O primeiro acontece quando o pregador se aproxima do texto bíblico já decidido sobre o que deve dizer. Ele lê o texto com os olhos bem abertos para o cenário social, mas não com os olhos abertos para ser corrigido pela Palavra.
Em vez de deixar a Bíblia moldar sua visão, ele a manipula para confirmar aquilo que já acredita. O resultado é uma hermenêutica pecaminosa, onde as perguntas já estão respondidas antes mesmo do texto ser lido.
O segundo erro, ao contrário do primeiro, não é cometido com os olhos abertos, mas com os olhos fechados. Trata-se de um equívoco de interpretação, não de intenção. O pregador, convencido de que está apenas expondo fielmente o texto, lê as Escrituras sem perceber os filtros que traz consigo. Ele não deseja distorcer a Palavra, mas acaba fazendo isso ao interpretar a mensagem bíblica pelas lentes do seu contexto social, político ou emocional.

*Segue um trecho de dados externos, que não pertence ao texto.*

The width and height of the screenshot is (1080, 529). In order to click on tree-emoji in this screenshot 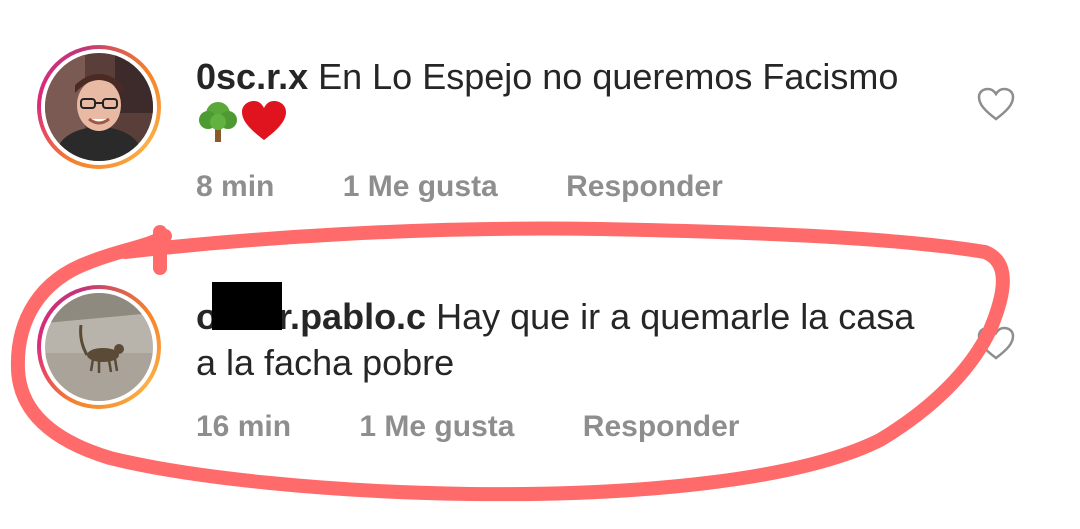, I will do `click(218, 126)`.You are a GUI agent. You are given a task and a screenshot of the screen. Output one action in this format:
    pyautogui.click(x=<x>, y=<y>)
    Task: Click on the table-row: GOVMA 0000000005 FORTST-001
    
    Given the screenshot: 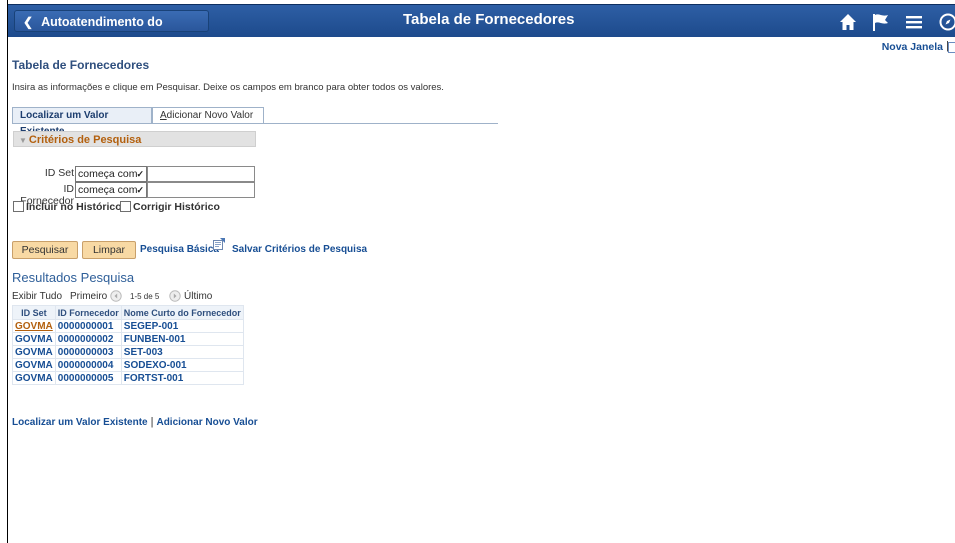 What is the action you would take?
    pyautogui.click(x=128, y=378)
    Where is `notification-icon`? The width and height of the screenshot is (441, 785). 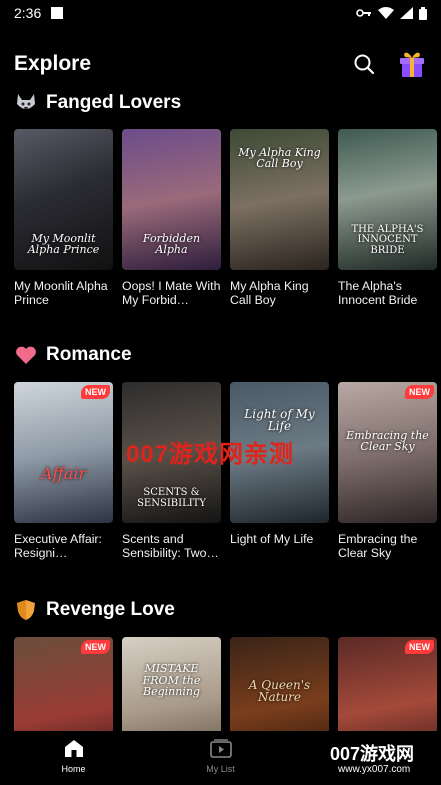 notification-icon is located at coordinates (58, 13).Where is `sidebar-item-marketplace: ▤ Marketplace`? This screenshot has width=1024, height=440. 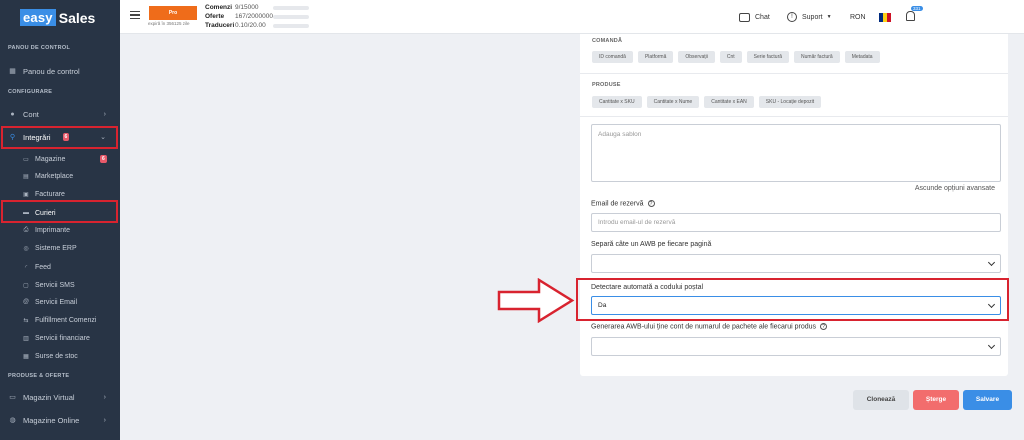 sidebar-item-marketplace: ▤ Marketplace is located at coordinates (60, 176).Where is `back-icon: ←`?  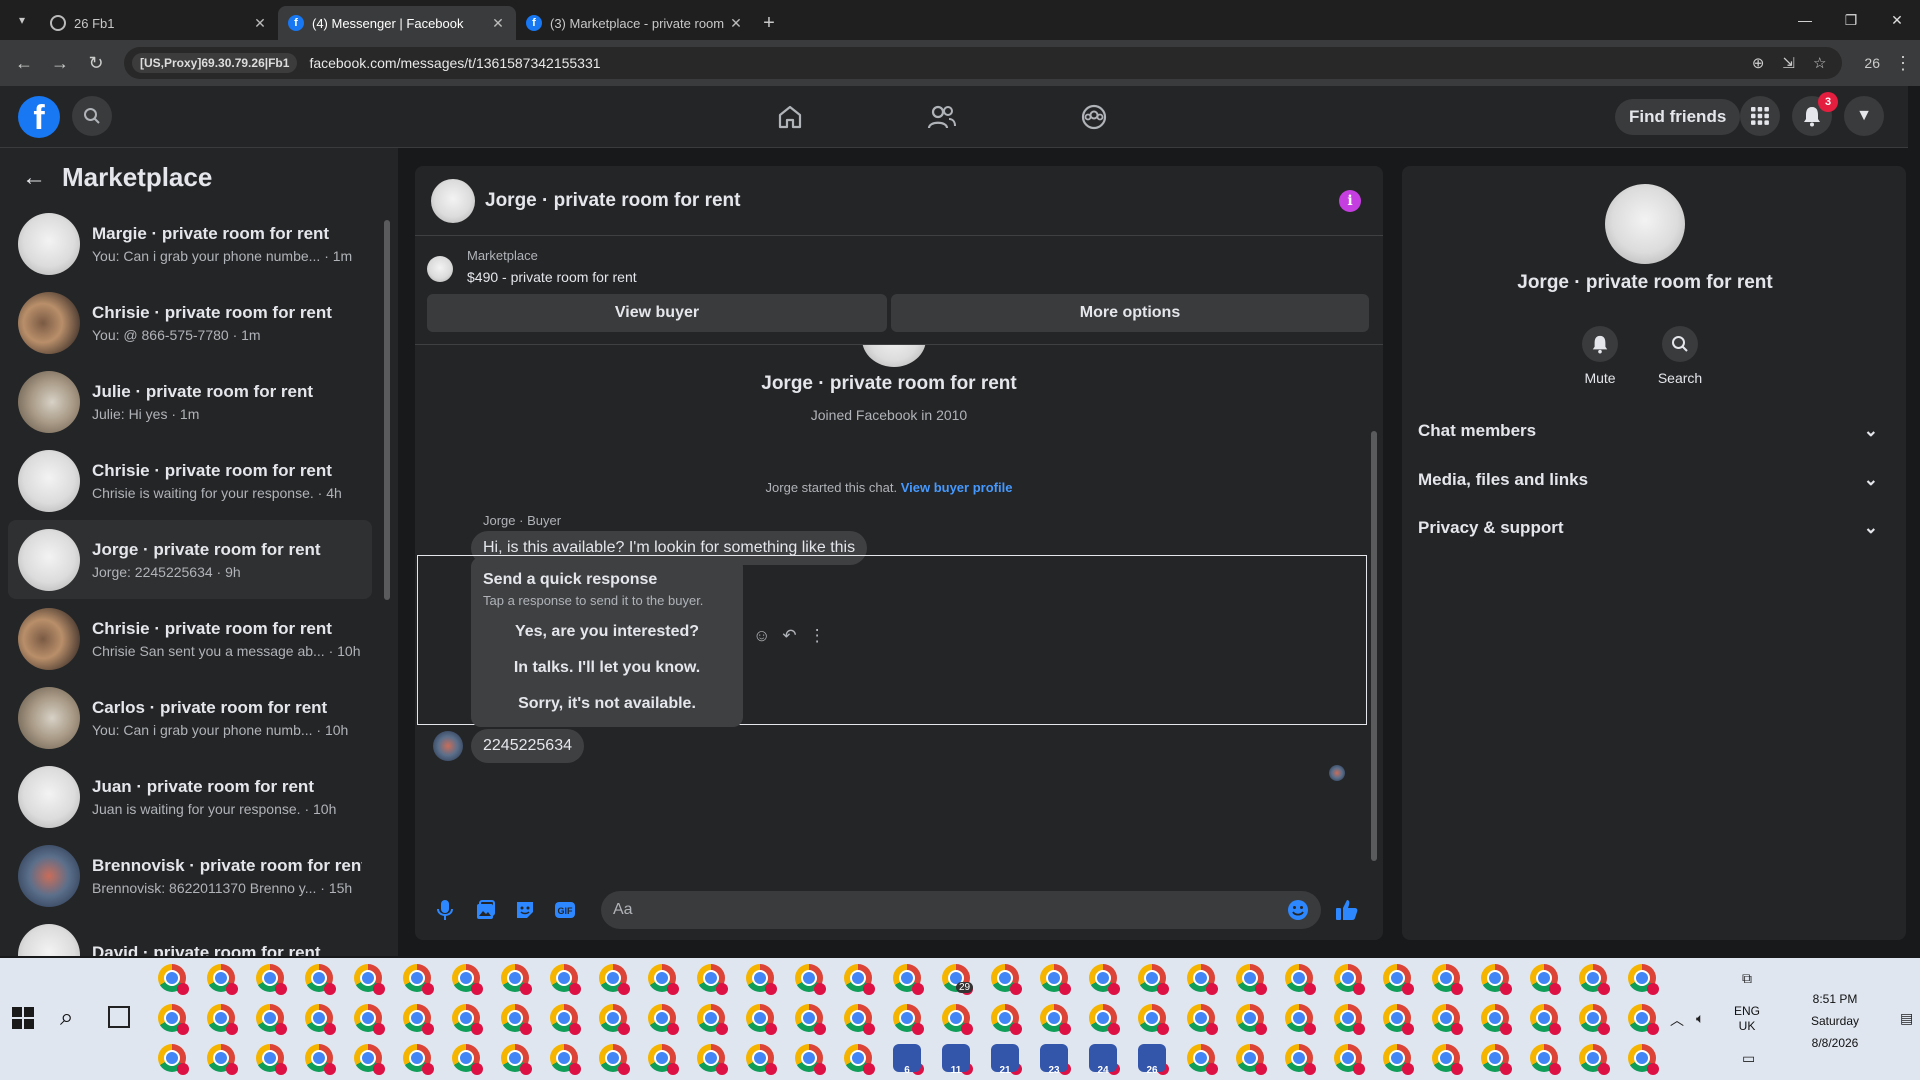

Lê Moisés como um libertador de sistemas modernos. Enxerga Paulo como um defensor de sua economia preferida. Usa palavras como “justiça” e “reino” com sentidos herdados do noticiário, não do evangelho. E assim, sem querer, transforma o púlpito em um espelho, que reflete mais sua formação política do que a Palavra eterna.
Pregar sobre política, portanto, não é o problema. O problema é não saber de onde se está falando, nem a quem se está servindo.
O púlpito não existe para preservar o conforto dos seus líderes. Ele existe para anunciar o Reino que confronta todos os reinos. O pregador não sobe para reafirmar sua visão de mundo, mas para ser, junto com a igreja, corrigido, sacudido e enviado por algo muito maior.
O risco, portanto, não está em falar de política. Está em esquecer que toda vez que o púlpito se curva, ele deve se curvar à cruz, e a mais nada.